DESCRIPTION:
Duties: Engage and improve the lifecycle of Cloud Services from inception, design, deployment, and operations. Automate repeated manual tasks. Develop tools and automation to improve the efficiency of the platform and infrastructure. Analyze defects, propose improvements, and drive efficiencies in systems and processes. Contribute to the development of new Cloud Engineering strategies and implementations for the firm as part of Site Reliability team. Responsible for ensuring the reliability, availability, and performance of the Cloud Infrastructure and the Terraform Enterprise Infrastructure Automation Platform. Develop Observability and Telemetry tools. Author and improve the quality of Technical Engineering documentation. Debug and solve issues in a Production environment. Participate in SRE on-call rotations and escalation workflows.
QUALIFICATIONS:
Minimum education and experience required: Master's degree in Information Systems Technologies - Information Assurance, Computer Science, or related field of study plus 3 years of experience in the job offered or as Site Reliability Engineer, Devops Engineer, or related occupation. The employer will alternatively accept a Bachelor's degree in Information Systems Technologies - Information Assurance, Computer Science, or related field of study plus 5 years of experience in the job offered or as Site Reliability Engineer, Devops Engineer, or related occupation.

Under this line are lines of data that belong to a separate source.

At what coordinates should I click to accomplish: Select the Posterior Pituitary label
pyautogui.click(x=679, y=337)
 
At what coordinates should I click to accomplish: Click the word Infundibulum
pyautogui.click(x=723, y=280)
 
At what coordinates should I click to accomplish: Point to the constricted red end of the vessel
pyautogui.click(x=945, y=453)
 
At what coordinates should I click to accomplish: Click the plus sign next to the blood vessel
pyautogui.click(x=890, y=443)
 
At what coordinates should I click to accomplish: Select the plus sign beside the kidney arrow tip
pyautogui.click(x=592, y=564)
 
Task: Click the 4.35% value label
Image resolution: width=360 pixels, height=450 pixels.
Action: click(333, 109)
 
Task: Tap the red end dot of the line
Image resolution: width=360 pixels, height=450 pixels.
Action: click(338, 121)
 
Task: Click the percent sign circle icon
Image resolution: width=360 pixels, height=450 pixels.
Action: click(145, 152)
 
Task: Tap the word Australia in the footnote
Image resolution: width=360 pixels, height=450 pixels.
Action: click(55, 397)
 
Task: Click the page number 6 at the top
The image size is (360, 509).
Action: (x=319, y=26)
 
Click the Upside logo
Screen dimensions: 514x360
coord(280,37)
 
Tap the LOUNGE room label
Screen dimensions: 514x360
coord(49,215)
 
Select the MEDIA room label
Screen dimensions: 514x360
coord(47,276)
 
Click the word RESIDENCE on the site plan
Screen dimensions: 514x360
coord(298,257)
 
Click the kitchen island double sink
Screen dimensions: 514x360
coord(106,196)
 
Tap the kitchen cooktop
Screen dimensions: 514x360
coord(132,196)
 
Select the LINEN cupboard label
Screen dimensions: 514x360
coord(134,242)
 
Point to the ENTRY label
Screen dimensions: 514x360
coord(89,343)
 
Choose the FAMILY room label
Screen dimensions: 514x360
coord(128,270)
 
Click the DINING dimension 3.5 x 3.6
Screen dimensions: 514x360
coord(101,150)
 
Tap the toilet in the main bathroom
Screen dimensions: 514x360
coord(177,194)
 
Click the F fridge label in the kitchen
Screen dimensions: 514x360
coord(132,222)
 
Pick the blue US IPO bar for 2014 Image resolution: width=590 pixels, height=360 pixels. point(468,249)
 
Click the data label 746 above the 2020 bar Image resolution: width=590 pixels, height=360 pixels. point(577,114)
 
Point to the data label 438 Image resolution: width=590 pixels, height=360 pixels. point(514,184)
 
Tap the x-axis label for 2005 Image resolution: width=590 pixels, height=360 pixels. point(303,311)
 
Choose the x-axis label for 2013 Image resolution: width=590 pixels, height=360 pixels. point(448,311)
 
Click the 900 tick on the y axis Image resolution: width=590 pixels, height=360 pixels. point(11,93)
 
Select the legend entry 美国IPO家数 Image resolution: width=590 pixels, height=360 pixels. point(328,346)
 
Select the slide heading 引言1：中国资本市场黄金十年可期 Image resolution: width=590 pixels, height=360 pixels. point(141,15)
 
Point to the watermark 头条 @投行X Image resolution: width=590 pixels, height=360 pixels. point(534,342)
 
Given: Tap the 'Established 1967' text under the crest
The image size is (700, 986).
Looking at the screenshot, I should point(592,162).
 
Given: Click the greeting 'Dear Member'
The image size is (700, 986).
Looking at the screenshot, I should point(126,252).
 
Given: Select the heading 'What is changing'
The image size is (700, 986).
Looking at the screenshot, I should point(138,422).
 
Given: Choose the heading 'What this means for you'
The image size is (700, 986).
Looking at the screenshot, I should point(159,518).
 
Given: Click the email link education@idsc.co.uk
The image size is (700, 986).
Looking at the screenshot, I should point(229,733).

Skills Required: This position requires experience with the following: Designing, implementing, and maintaining Infrastructure as Code (IaC) using HashiCorp Terraform Enterprise, ensuring scalability, reliability, and security of cloud environments; developing and managing Terraform modules, enforcing best practices, and optimizing resource provisioning across AWS; performing scripting, development, and automation leveraging at least one of the following programming languages and frameworks: Python or Bash; automating infrastructure deployment and configuration using CI/CD pipelines and automation tools to support continuous delivery, utilizing at least one of the following: GitHub, Jenkins, or Spinnaker; and monitoring the Terraform Enterprise platform by leveraging different monitoring, logging, and observability tools with at least one of the following: Prometheus, Grafana, or Datadog.
Job Location: 8181 Communications Parkway, Plano, TX 75024.